Теперь нас разделяло шагов 20–30. Человек, очевидно, был близоруким, ибо он только сейчас заметил, что лицо под меховой шапкой никак не могло принадлежать его соплеменнику. Его глаза округлились от ужаса и он завопил что-то вроде: «Изыди, диавол!». Затем выхватил лук и потянулся за стрелами.
У меня тоже был лук и колчан, но, ни разу не практиковавшись в стрельбе из лука, я не мог надеяться на удачный выстрел, кроме того, мне нужен был проводник, а не еще один труп.
Следующее мое действие было довольно неожиданным. Будь у меня время на раздумья, я бы наверняка отверг его решительно и бесповоротно. Я никогда не делал ничего подобного, а маневр был сложный.
Но, как говорим мы, демоны, счастье часто сопутствует бесстрашным.
Я впился в бока лошади острыми углами тяжелых железных оков, которые швенры употребляют вместо шпор. Лошадь рванулась вперед, а я повернулся к швенру. Последний все еще возился со стрелой, я же находился в нескольких ярдах от него. Потом, действуя так же, как мадам Дульнесса из заведения Багардо, я перегнулся через седло, ухватился за него руками и поднял ноги. Через мгновение я стоял на спине галопирующей лошади.

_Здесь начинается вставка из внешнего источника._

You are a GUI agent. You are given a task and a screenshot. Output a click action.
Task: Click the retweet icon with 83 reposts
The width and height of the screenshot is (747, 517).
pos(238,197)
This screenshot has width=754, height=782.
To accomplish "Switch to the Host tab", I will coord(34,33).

Если бы мне надо было покрыть таким образом какое-то расстояние, я бы, конечно, свалился. Но к этому времени обе лошади находились уже одна подле другой. Я прыгнул со своего седла на крестец чужой лошади и тут же уселся за спиной всадника. Я вцепился в его шею обеими руками, так что мои когти сошлись как раз под его бородой, и прорычал ему в ухо:
— Отвези меня к своему лидеру!
— Отвезу! — ответил он придушенным голосом, — только убери когти с моей шеи, пока ты не вспорол мне вены.
Я позволил ему продолжать. Бедняга так и не понял, что я и сам не мог вспоминать свой кульбит без ужаса.

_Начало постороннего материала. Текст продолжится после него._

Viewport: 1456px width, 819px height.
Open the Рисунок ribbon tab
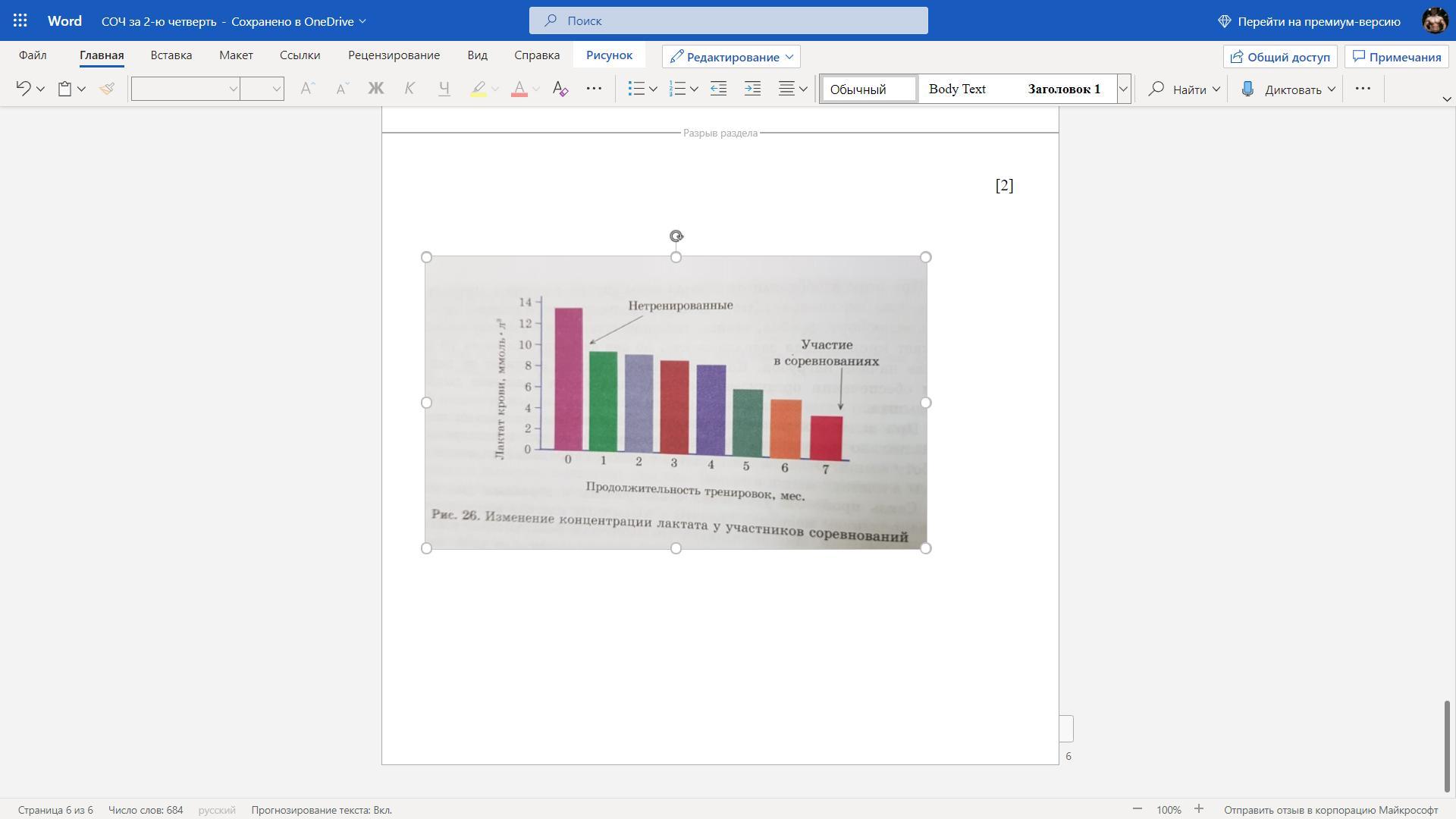[609, 55]
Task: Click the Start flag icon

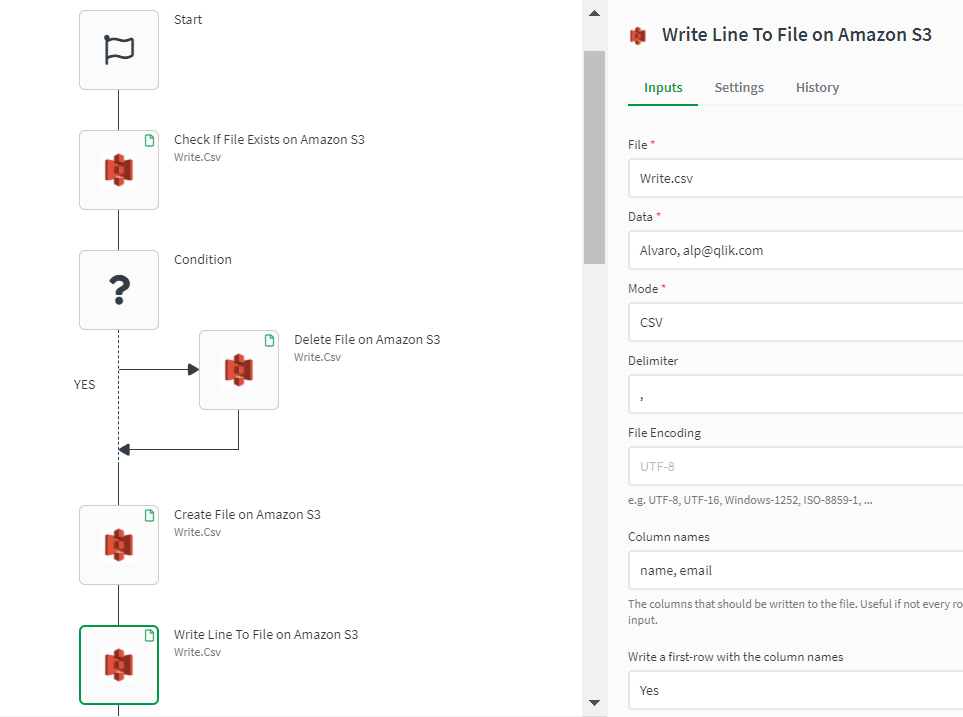Action: point(118,49)
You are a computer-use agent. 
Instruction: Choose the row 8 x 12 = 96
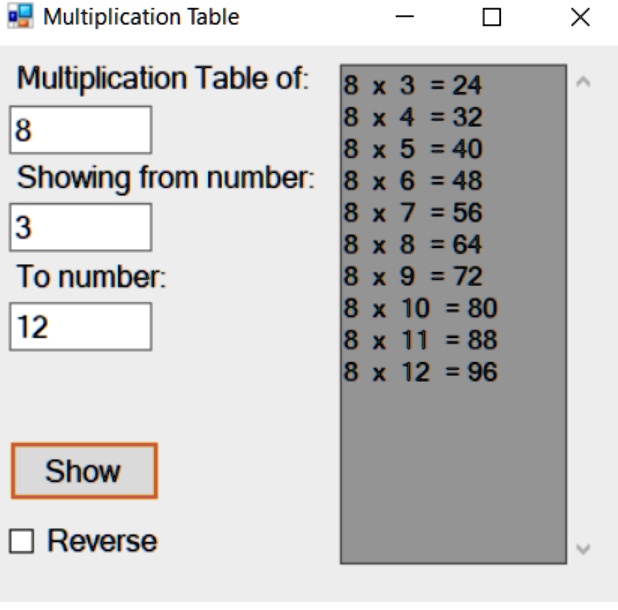coord(453,372)
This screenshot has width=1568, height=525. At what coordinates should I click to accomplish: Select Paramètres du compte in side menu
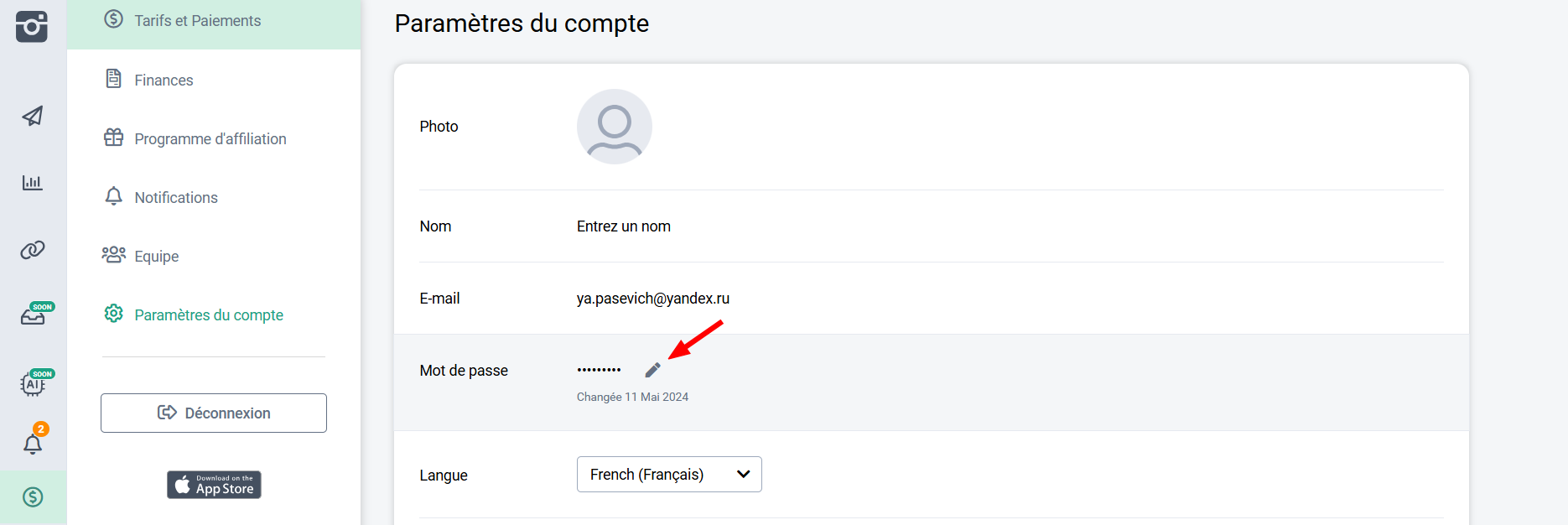coord(209,315)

Кочующий город хрунтингов напомнил мне лагерь паауан и деревню заперазхов. Вот только дома здесь были совсем другие. Они были сделаны из шкур, полукружиями надетых на деревянные каркасы. Территория вокруг этих серых жилищ была разбита на секции, каждая из которых служила для особых нужд. Я заметил, например, секции для лошадей, для лучников, для боевых мамонтов.
Кочевники, их женщины и дети сновали вокруг палаток и стоящих среди них больших повозок. Направляя своего коня среди всех этих предметов, мой проводник кричал:
— Держитесь в стороне! Не подходите! Не вмешивайтесь, иначе тот, что сидит за моей спиной, убьет меня!

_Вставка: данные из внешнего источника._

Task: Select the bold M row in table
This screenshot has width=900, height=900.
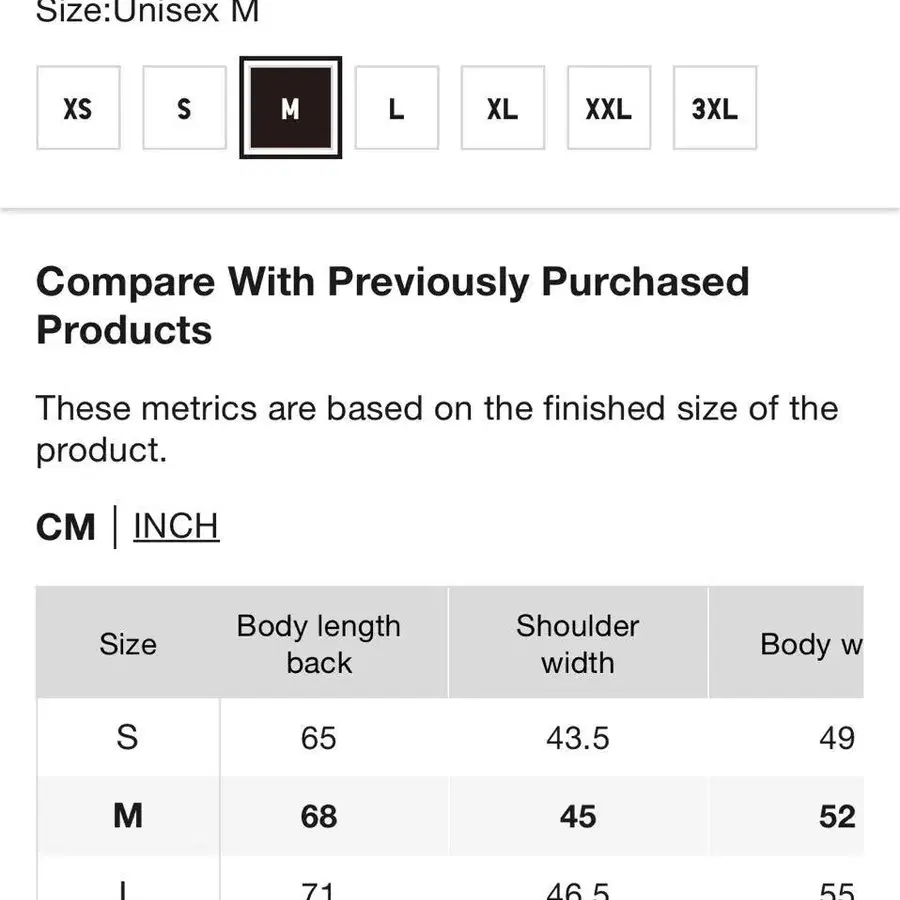Action: click(x=450, y=816)
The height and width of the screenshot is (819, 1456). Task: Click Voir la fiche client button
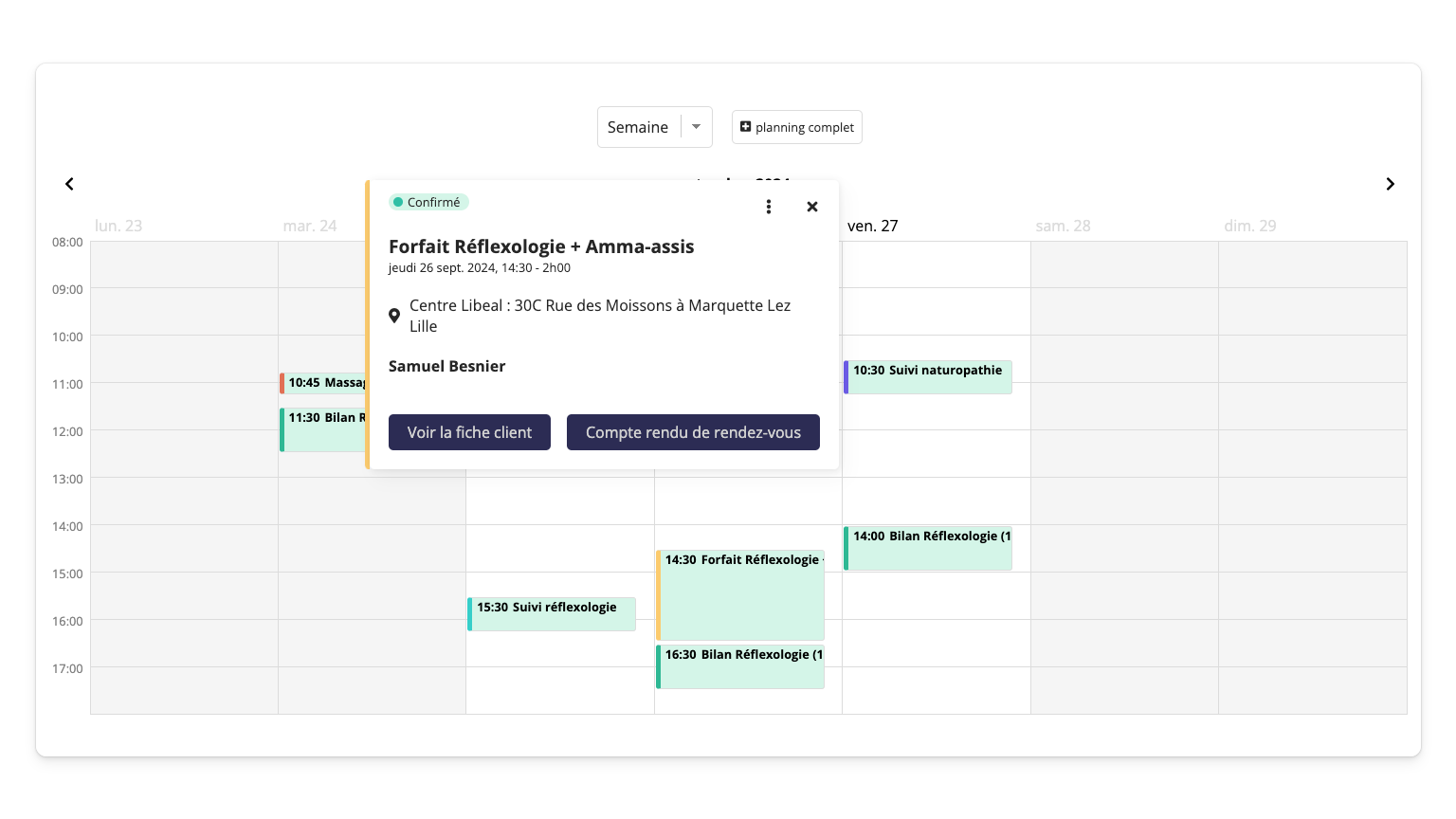coord(469,432)
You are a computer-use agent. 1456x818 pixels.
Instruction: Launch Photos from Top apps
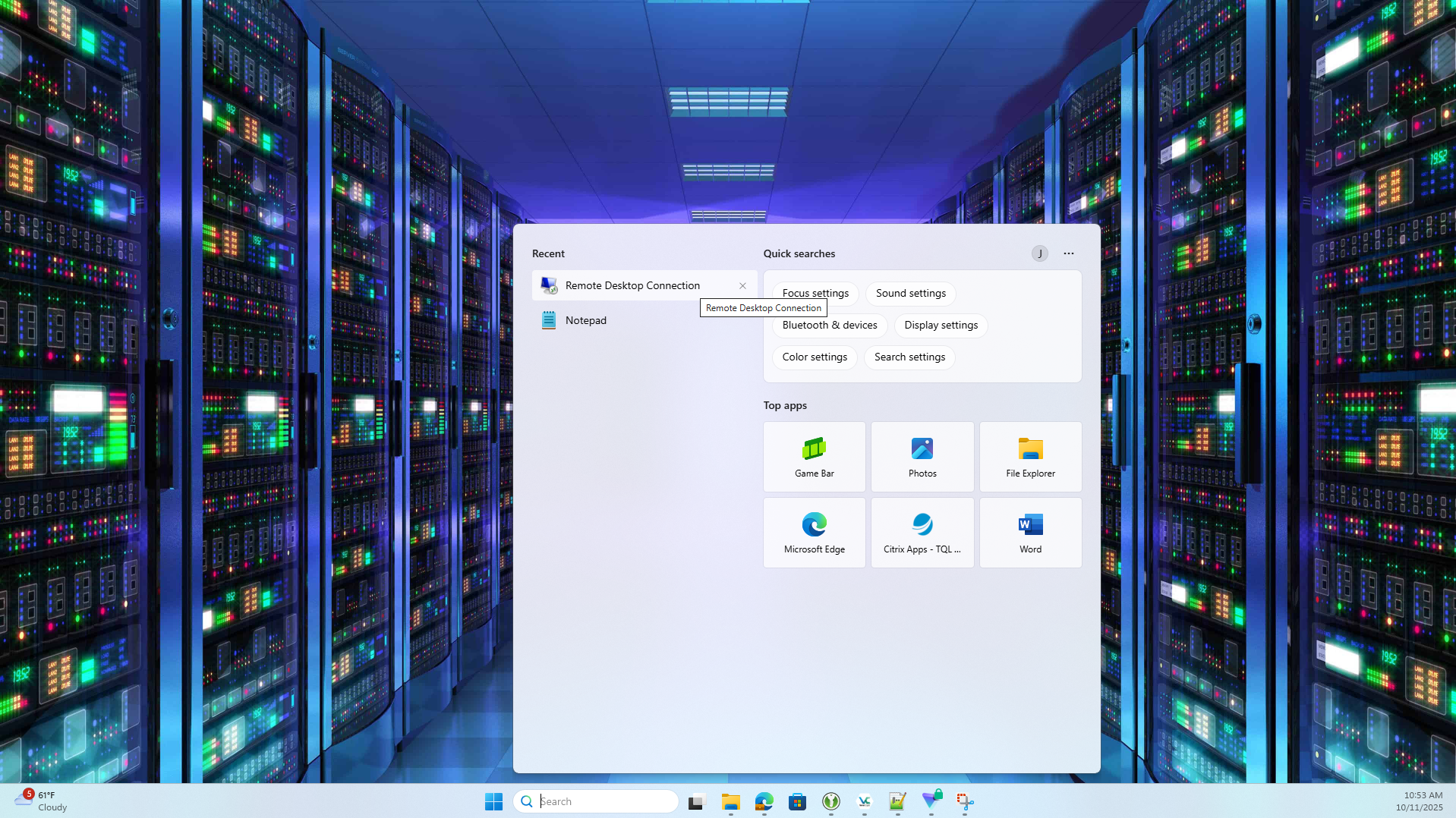click(922, 456)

В центре селения стояла палатка, размерами вдвое больше остальных. Вокруг нее было пустое пространство. Перед палаткой развевалась пара знамен, украшенных конскими хвостами, человеческими черепами и прочими эмблемами кочевников. Двое хрунтингов в кирасах из лакированной кожи стояли на страже перед палаткой Чама. Точнее, они должны были стоять на страже, но один сидел, прислонившись спиной к древку знамени, и, склонив голову на колени, мирно спал. Другой тоже сидел, но не спал, а лениво ковырял палочкой землю.
Услышав вопли своего соплеменника, оба часовых поспешно вскочили. Обменявшись нескольким словами с моим пленником, один из часовых скрылся в палатке и вскоре вернулся с сообщением, что Чам немедленно желает видеть меня.
Я слез с лошади и направился к входу. Мой пленник спешился, с ненавистью глядя на меня. Я взялся за шпагу, но тут вмешались часовые. Рукоятями копий они оттолкнули его, и я, не задерживаясь, вошел в палатку, оставив эту троицу яростно спорящей.
Часть огромного шатра была отведена для официальных приемов. Когда я вошел, Чам и еще одна парочка охранников сели в соответствующие случаю позы, и лица их приняли выражение достоинства и суровости. Чам сидел на седле, положенном на кусок дерева. Такое положение должно было говорить о нем, как о человеке храбром, вожде бесстрашных наездников. Охранники в забавных одеждах, со множеством блестящих пуговиц на кирасах, стояли по обе стороны от Чама с копьями и щитами в руках.
Чам Теорик был старым хрунтингом, таким же высоким, как и я, толстым, с огромной белой бородой, кольцами ниспадавшей ему на грудь. На нем был пурпурный плащ, расшитый шелком. Золотые обручи, цепи и тому подобные побрякушки украшали его шею и руки.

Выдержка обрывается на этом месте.